A verbatim transcript of the lines below, starting at the first and ending with the one that holds "مسیریابی در نشان (1026, 1667)", is what should be produced.

**Collected data**

##########

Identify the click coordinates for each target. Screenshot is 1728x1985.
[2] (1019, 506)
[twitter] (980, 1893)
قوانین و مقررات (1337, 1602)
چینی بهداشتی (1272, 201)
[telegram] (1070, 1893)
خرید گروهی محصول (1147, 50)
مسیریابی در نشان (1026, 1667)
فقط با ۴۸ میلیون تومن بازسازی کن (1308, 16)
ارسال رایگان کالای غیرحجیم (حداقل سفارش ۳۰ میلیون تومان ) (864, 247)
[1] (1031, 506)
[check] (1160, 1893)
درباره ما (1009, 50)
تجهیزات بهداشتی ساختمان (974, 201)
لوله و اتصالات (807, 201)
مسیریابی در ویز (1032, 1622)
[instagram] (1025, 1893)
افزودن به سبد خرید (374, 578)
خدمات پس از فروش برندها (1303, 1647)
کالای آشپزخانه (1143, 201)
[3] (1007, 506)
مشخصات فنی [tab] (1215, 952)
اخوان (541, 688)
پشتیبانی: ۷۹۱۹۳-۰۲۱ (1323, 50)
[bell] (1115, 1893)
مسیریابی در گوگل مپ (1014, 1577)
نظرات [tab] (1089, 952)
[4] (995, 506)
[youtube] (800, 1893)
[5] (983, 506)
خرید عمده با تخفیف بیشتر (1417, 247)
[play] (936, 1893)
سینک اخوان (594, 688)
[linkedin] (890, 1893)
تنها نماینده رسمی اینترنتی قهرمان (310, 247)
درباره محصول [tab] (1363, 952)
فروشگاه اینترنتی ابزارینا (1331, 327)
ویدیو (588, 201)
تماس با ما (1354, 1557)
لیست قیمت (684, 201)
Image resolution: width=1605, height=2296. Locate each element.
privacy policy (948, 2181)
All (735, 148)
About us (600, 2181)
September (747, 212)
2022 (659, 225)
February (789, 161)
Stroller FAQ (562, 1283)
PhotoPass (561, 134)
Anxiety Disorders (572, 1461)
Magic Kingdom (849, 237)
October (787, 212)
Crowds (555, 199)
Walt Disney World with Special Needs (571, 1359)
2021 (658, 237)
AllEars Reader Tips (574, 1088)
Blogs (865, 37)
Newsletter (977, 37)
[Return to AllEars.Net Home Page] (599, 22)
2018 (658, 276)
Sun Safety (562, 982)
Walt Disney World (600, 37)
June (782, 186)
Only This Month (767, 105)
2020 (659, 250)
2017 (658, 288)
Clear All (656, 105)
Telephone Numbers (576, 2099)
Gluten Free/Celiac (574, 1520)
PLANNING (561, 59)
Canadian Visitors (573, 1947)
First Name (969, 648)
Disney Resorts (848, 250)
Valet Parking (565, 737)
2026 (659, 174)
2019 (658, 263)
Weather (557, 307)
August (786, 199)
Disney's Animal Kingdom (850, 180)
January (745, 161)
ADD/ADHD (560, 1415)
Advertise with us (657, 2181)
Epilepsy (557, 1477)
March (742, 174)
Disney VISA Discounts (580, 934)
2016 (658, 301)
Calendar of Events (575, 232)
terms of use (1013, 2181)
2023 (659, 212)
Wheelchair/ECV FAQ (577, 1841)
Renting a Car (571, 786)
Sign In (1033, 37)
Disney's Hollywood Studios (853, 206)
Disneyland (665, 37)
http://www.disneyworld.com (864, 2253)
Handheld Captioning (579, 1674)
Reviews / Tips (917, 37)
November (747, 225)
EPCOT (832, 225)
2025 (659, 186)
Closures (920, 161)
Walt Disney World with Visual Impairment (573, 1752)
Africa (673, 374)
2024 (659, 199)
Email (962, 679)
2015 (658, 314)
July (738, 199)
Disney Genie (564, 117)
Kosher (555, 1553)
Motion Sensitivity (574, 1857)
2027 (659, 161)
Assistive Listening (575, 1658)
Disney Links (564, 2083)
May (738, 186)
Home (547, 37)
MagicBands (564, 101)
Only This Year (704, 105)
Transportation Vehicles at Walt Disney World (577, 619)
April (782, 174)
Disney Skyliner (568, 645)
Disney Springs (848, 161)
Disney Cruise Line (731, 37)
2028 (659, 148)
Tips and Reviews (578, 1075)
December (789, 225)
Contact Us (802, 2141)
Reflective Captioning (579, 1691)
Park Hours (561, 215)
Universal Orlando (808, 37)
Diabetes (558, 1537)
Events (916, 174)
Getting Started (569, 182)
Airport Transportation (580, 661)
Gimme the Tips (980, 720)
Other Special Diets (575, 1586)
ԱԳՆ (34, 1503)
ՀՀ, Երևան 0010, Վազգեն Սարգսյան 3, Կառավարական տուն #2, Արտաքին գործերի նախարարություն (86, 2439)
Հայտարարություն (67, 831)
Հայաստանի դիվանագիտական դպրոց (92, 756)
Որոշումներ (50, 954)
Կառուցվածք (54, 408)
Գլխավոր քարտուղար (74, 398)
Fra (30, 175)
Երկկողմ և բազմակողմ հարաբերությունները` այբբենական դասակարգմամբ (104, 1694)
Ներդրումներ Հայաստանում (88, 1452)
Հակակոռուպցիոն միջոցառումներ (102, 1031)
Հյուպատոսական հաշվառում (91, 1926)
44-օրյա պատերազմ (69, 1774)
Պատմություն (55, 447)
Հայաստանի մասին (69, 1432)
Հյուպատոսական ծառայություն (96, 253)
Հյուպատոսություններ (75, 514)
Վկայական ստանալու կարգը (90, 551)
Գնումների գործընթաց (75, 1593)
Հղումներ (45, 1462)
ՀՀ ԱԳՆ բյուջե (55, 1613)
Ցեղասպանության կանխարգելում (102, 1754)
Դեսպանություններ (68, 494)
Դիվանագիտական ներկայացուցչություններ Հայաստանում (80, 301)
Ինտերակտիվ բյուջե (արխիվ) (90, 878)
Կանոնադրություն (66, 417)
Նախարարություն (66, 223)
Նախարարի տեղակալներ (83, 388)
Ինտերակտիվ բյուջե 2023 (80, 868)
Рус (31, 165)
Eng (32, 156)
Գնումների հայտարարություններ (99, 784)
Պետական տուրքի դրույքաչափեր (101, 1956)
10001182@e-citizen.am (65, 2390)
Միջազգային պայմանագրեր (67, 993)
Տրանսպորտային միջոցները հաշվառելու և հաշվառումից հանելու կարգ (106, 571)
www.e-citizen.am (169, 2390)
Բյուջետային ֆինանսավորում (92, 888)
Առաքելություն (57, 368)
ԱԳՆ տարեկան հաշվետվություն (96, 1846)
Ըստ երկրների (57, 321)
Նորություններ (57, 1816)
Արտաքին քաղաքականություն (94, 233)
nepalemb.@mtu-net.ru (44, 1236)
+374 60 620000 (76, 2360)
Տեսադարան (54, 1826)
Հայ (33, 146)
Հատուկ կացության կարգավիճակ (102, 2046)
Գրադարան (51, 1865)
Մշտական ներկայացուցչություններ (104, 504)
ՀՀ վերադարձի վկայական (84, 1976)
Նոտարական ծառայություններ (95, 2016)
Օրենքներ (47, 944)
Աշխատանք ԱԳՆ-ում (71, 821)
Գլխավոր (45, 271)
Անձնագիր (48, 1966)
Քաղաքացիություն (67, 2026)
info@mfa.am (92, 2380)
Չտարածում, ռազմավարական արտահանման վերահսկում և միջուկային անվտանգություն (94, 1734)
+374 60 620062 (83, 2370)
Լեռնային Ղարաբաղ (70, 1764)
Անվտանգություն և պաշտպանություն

##########

**THE COMPLETED TASK**
Identify the click coordinates for each target. Screenshot is 1728x1985.
[2] (1019, 506)
[twitter] (980, 1893)
قوانین و مقررات (1337, 1602)
چینی بهداشتی (1272, 201)
[telegram] (1070, 1893)
خرید گروهی محصول (1147, 50)
مسیریابی در نشان (1026, 1667)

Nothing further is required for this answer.